# [AIM OF THE EXERCISE]
Copy each of the entries below back word for word, keeping every line as it stands.

# [EXERCISE INPUTS]

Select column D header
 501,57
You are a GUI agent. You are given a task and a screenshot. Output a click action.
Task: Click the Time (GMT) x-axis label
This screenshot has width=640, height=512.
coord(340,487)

# [EXPECTED ANSWER]
Select column D header
 501,57
You are a GUI agent. You are given a task and a screenshot. Output a click action.
Task: Click the Time (GMT) x-axis label
This screenshot has width=640, height=512.
coord(340,487)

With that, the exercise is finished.